A dinosaur fossil unearthed by students from Concordia International School Shanghai (CISS) is expected to be featured in a National Geographic television special in mid-2010.
The fossil, found by the students while on an archeological dig in the Gansu Province of central China this fall, is the largest sauropod vertebra on record in China.
Patrick Frerking, assistant high school principal of activities at CISS, helped arrange the fossil dig as an “Interim.” Interims are weeklong courses available to high-school students at CISS each year that are designed to develop communication and leadership skills, self-reliance, and compassion.
In September, Frerking and CISS science teacher Joel Klammer accompanied 21 students to the Fossil Research and Development Center of Geo-Exploration, about an hour from Lanzhou, China. There, the group received training from world-renowned paleontologist Dr. You Hailu, who went with them to the field work site at the Zhongpu Dinosaur Quarries.

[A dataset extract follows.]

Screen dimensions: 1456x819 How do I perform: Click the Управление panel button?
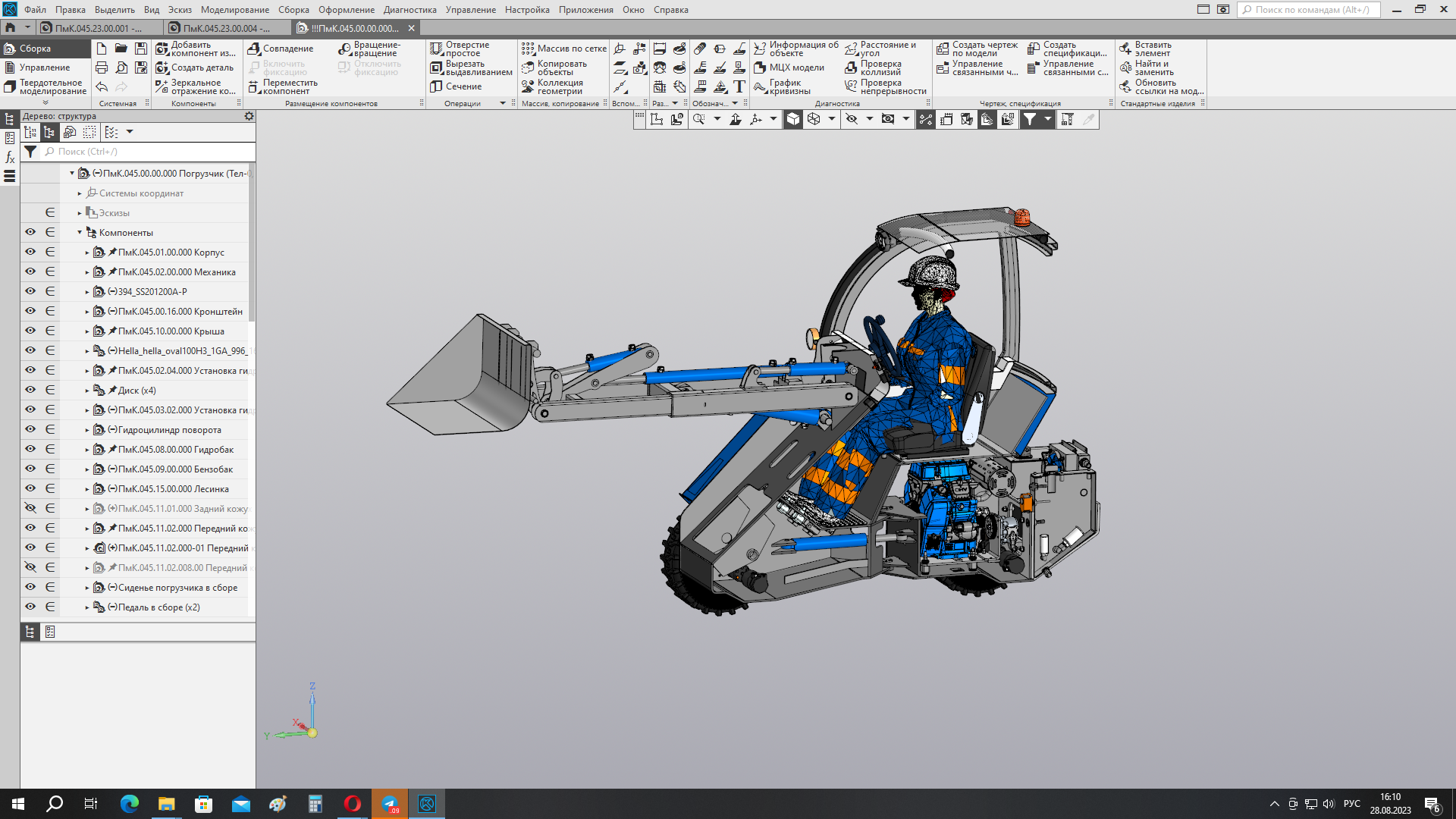(44, 67)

“Before the course, we advised the students to have low expectations,” recalled Klammer. “We didn’t know what to expect. Maybe we’d find some small bone fragments.”
The CISS group was led to the top of a mountain, where the fossil of a spine bone, about 40 cm (or 16 inches) long was already exposed. With picks, hammers, chisels, and shovels, the students unearthed more than they expected, according to Frerking.
“We uncovered a neck vertebra of a sauropod” [a dinosaur with a long neck], he said. “It measured more than 75 cm [30 inches], which is bigger than the largest one found to date, which is 70 cm.”
The group was even more excited when they realized that the connecting rib-like bone to the vertebra “went on for another three meters!” added Klammer.
The fossil was not completely excavated during the students’ seven-day Interim. Instead, You and his team covered the bones with a light layer of dirt, and, about a month later, a National Geographic crew arrived to film the site.
“Compared to the ancient man-made marvels of China, dinosaur fossils inspire an unprecedented degree of awe,” CISS senior Adrian Chao wrote in his reflections on the Interim course. “Though the largest Chinese sauropod cannot hope to match the length of the Great Wall, even the smallest of these creatures could rear its head high over the most imposing sections of Beijing’s battlements.”
Concordia International School Shanghai, now in its 12th year, is owned and operated by The Lutheran Church–Missouri Synod. It provides a Christian education to the children of expatriates living and working in China.